-------- Given records
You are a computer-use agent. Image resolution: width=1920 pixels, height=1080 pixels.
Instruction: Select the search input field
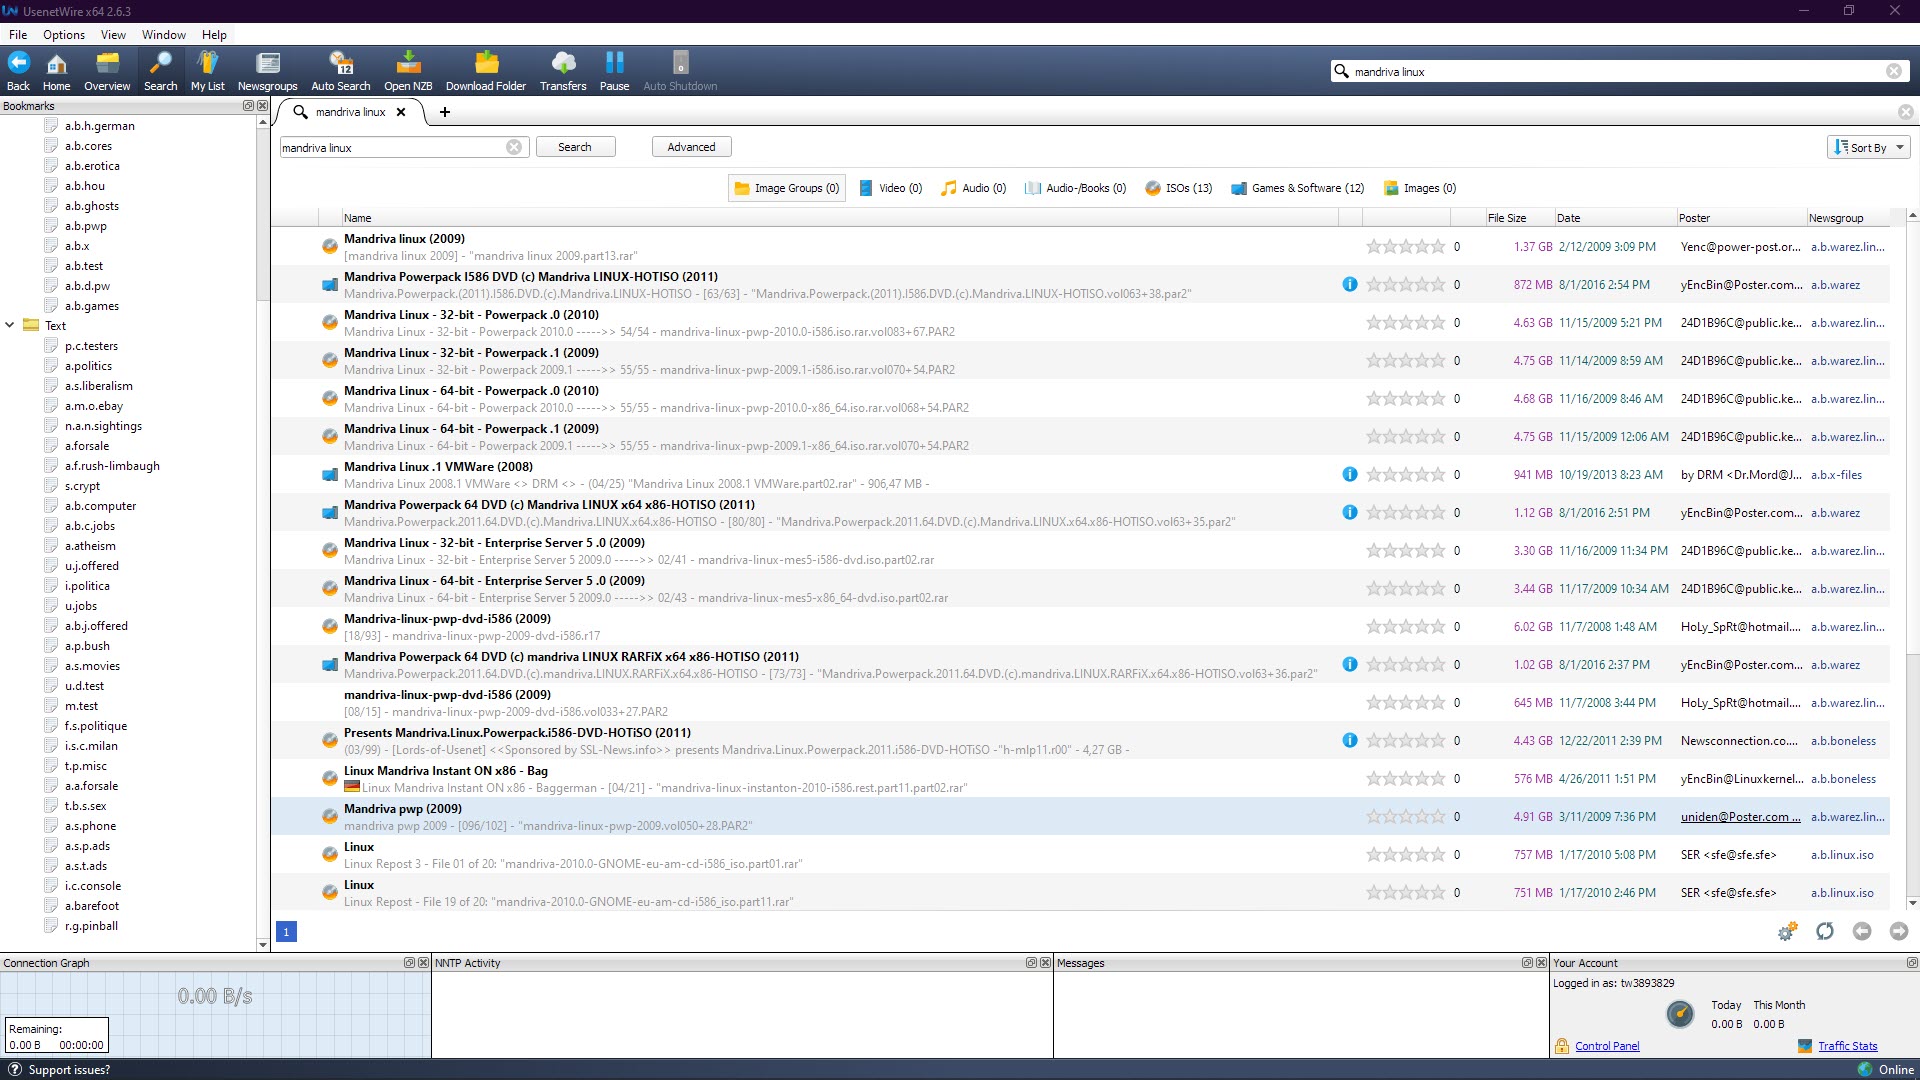point(396,146)
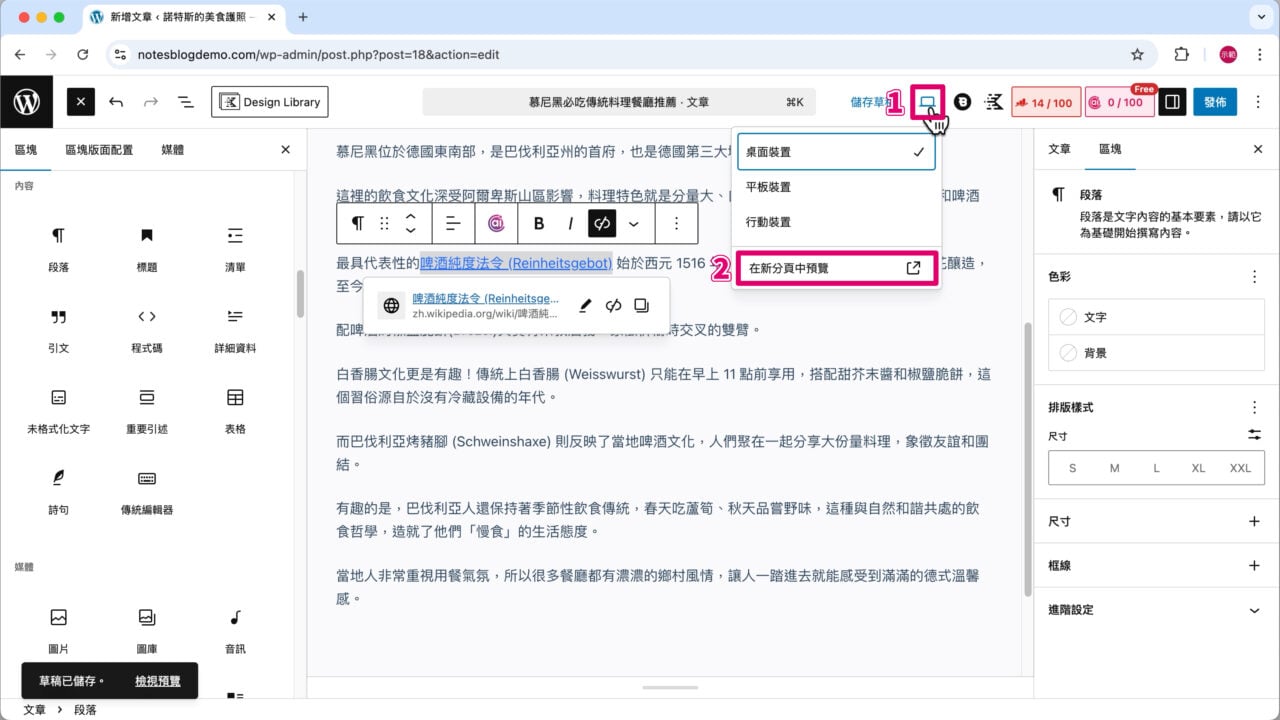This screenshot has height=720, width=1280.
Task: Open block toolbar more options menu
Action: tap(677, 223)
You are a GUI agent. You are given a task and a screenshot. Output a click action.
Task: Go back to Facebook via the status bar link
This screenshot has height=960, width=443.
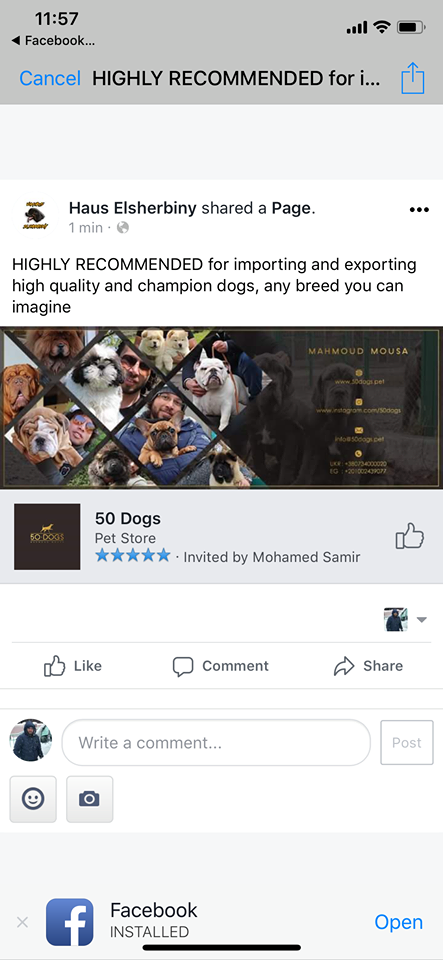tap(53, 41)
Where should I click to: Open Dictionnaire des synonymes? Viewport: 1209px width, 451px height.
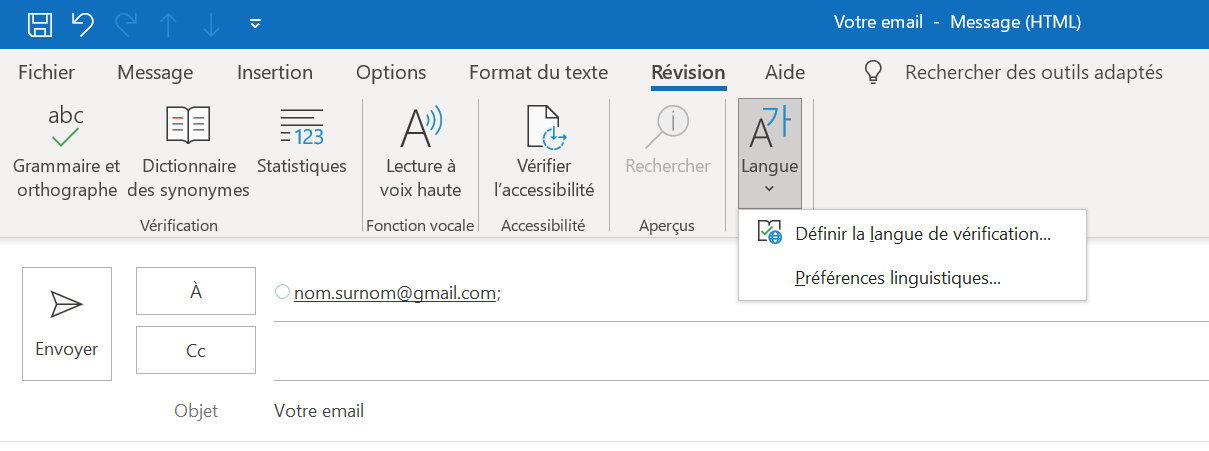point(189,151)
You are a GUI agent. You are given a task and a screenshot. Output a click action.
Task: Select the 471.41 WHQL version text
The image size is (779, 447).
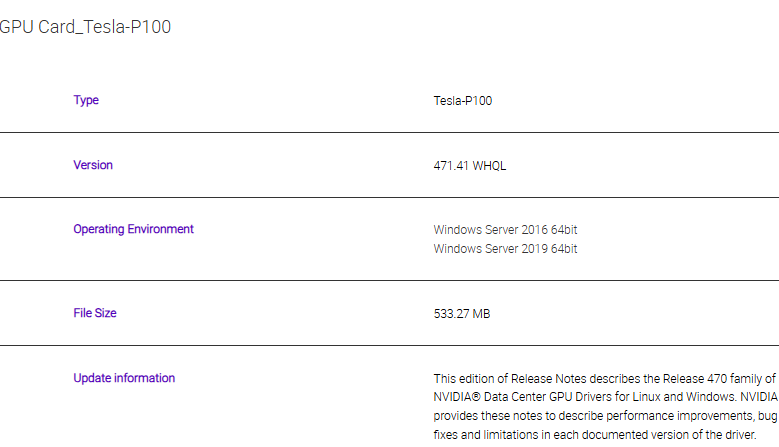coord(470,166)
----------------
> [Requirement] Print exactly the line containing "Task: Select the 471.41 WHQL version text" and every line after it through the final line above, and leave all pictures out.

> [Problem solution]
Task: Select the 471.41 WHQL version text
The image size is (779, 447).
coord(470,166)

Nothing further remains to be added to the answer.